== Text extract

You can do that with ice rinks. They can be made to look completely different - better, fresher, prettier.
You can clear away a past with paint and plaster, change a name and a reputation over a few months.
The Ice Capades Chalet Rink now is The Dorothy Hamill Skating Center. New name. A fresh start.
Out on the ice, Al Harding's 23-year-old daughter, Tonya, vaults from the ice into a shaky triple jump, stumbling as she lands.
"See that, Dad?" she asks. "A little bit better, right?"
The father smiles and the daughter skates on. The career of history's most notorious figure skater has resumed inside the Clackamas Town Center Mall, in the same location where she trained before her two U.S. Championship wins, before her two disappointing Olympic showings.
This is where the world media camped daily after the U.S. Championships in January, after Nancy Kerrigan was bashed on the knee with a metal club and Harding, her husband and three accomplices quickly were implicated. Now her ex-husband, Jeff Gillooly, is serving six months in a prison boot camp for
engineering the attack, and the trio of thugs that carried out the deed got prison terms of 18 months.
Jumps, spins and denials
Through a plea-bargain agreement last March, Harding admitted only to hindering the investigation into the attack and was fined and sentenced to community service - serving meals to the elderly and disabled. Later, she was banned for life from competing in any event sponsored by the U.S. Figure Skating Association. To this day, she denies what FBI transcripts, police reports and Gillooly and bodyguard Shawn Eckardt's testimony strongly suggest - that she was involved from the start.
"I wasn't part of what happened," she said after practice last week. "I just wish people would understand that and realize that.
"I would like to go on with my life. I really would."
But Tonya Harding still loves attention. The rink is set at the bottom of a sprawling, open shopping mall, and patrons often hang over the railings for a bird's-eye view of the skaters below. Harding could skate in the early hours when the mall is not open, or at another, more remote rink. Instead she is here at midday.
"I mean, I like being a celebrity," she said. "I like being a role model for children."
This was after Gillooly sold their wedding-night video to Penthouse, which since has marketed it worldwide and turned it into a rather graphic photo spread.
A role model for children??
"I just wish all the B.S. would go away," she said. "I'd just like to be a normal person."
$50,000 in the hole
A normal person, though, probably would stay out of the public eye and certainly out of a public skating rink after all that has happened. But Harding's troubles have put her in a $50,000 hole, says her attorney, Robert Weaver. That is the amount she pledged to the Oregon Special Olympics as part of her plea-bargain.
So, she skates again. With no other marketable skill, she almost has to.
Three times a week, sometimes less, she practices for one hour. She has a doubles partner now, Patrick Page, a 36-year-old, part-time skating instructor with a full-time floor-covering business. "I'm just kind of along for the ride," he said. "We're kind of at the test stage."

====
== Collected material

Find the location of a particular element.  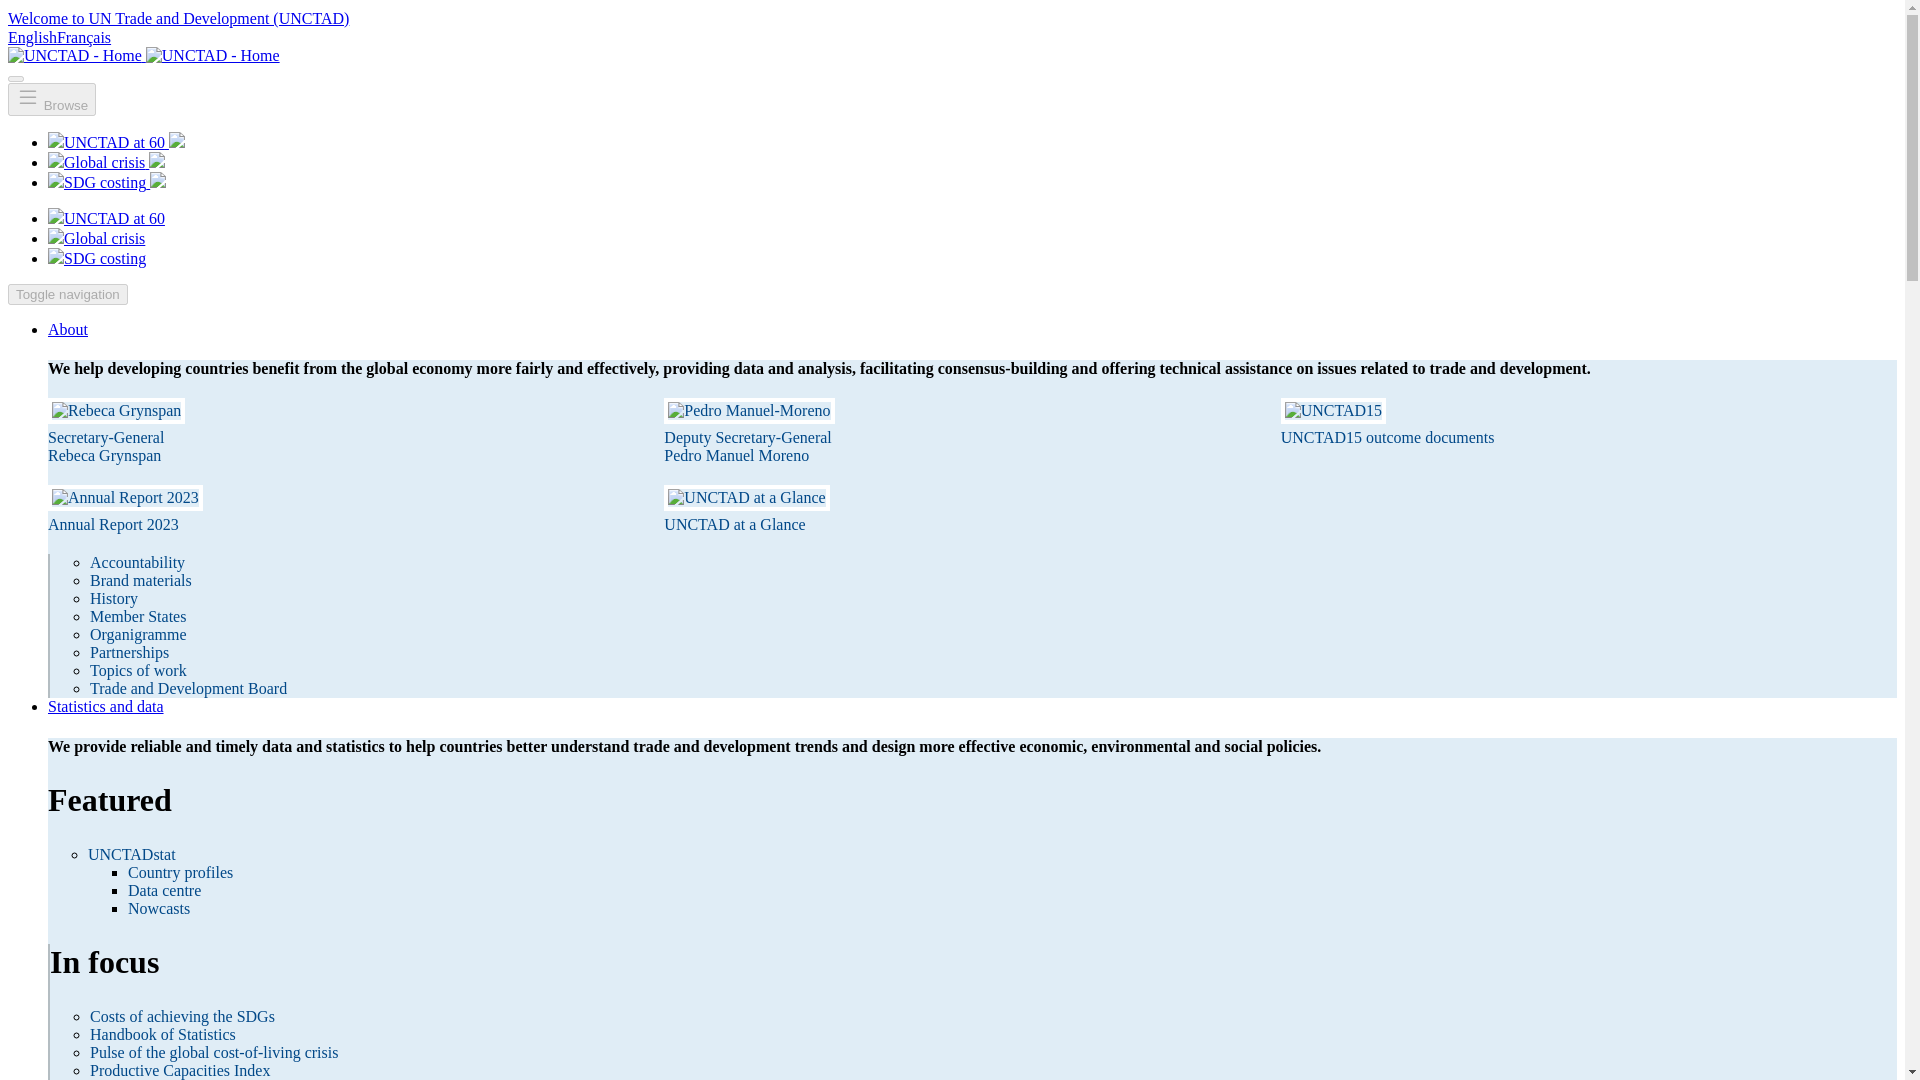

Brand materials is located at coordinates (141, 580).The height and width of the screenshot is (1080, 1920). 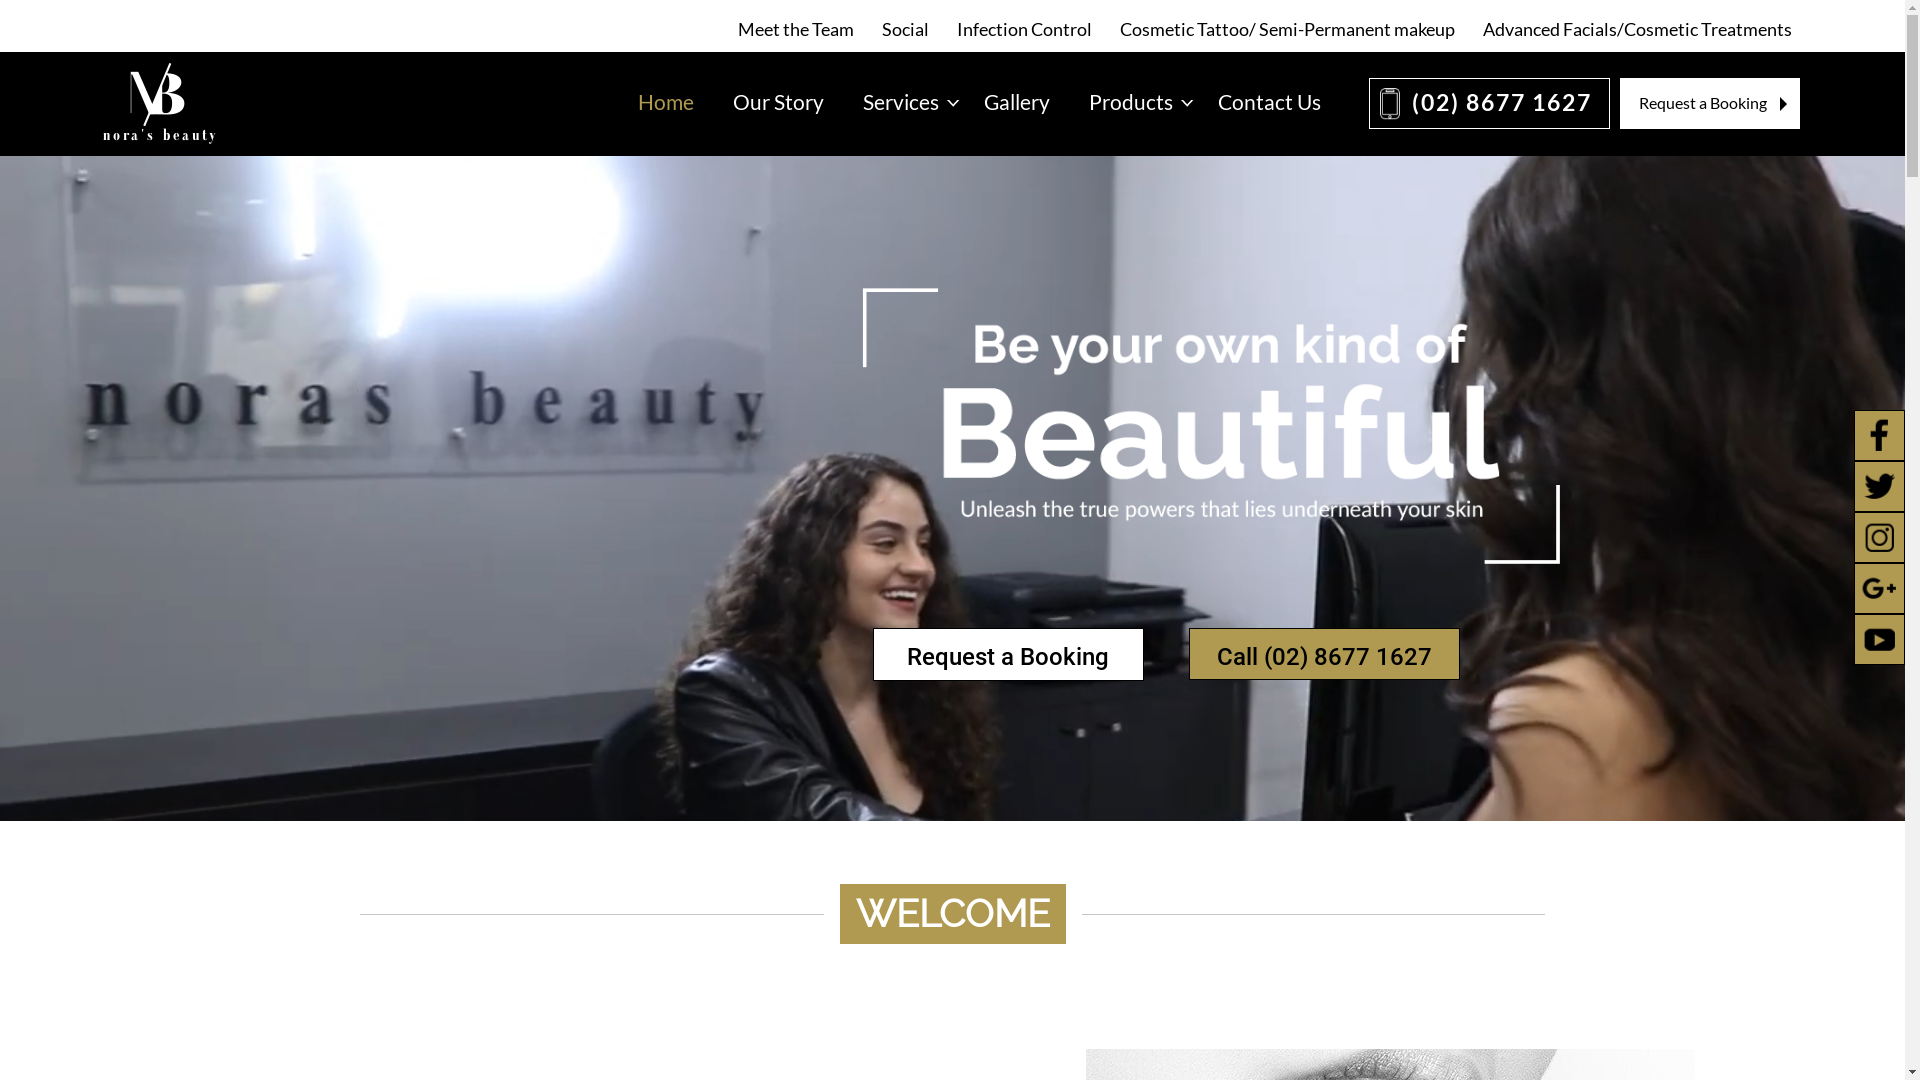 I want to click on Products, so click(x=1134, y=102).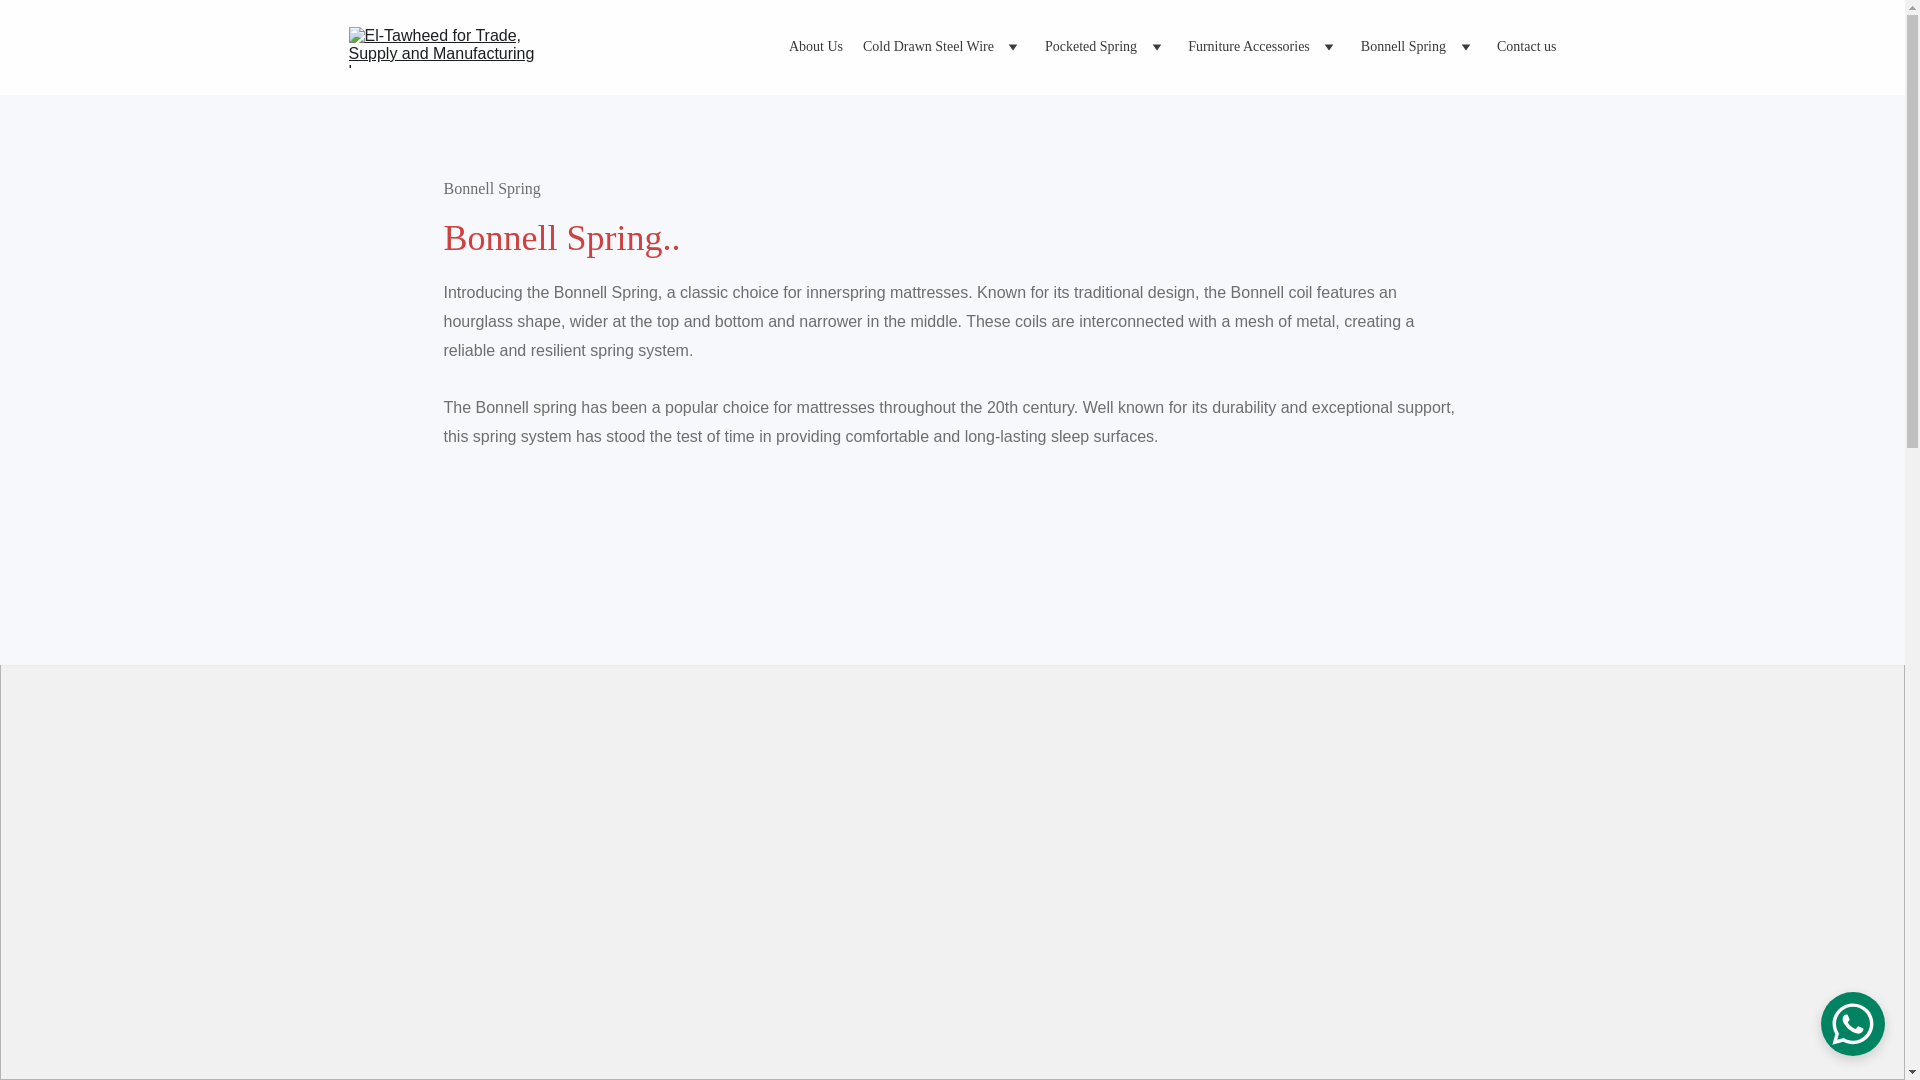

====

Given task 1:
List every person named in the Tonya Harding article, leaving out any name that appears only as part of a rink's name.
Given task 2:
Continue the article about Tonya Harding's return to skating from the point where it stops.

Result 1:
Al Harding, Tonya Harding, Nancy Kerrigan, Jeff Gillooly, Shawn Eckardt, Robert Weaver, Patrick Page

Result 2:
At the suggestion of Weaver and co-attorney Dennis Rawlinson, Harding has signed on with a new agent and re-created her fan club into a business operation. The agent, Merrill Eichenberger, is a lifelong Oregonian whose background is in motivational videos and infomercials. Snow-haired and 48, he is on the brink of a big deal and some little ones, he said, that will jump start his client's new beginning.
There might be a huge announcement about a big skating event in Vegas soon, he said. A series of learn-to-skate videos will be released next month. "Tonya's Golden Blades," the new fan club, has plans for a 1995 calendar, said the new president, Vonnie Reifenrath.
The Japanese and several European countries, Eichenberger said, might want Harding to perform in some exhibitions early next year. She's co-writing a book. And, "She's been offered a movie role with one of the major producers in Hollywood," he said.
"But I don't want to misinform anyone," Eichenberger added. "I don't want to blow sunshine up anyone's skirt, if you know what I mean."
Well, not exactly. What he probably means is that although Harding is back on the ice and fulfilling the requirements of her probation, her future is uncertain. This talk of videos, books, exhibitions and movie roles is getting old - even for Tonya.
"I just skate for fun, basically," she said. "If I get a show or something, then I'll prepare for it."
Harding is bound to a three-state area by the terms of her parole, so even an event in Las Vegas would require the state's permission. And despite Eichenberger's happy-faced scenario of suitors galore, Harding's camp seems to be making most of the overtures.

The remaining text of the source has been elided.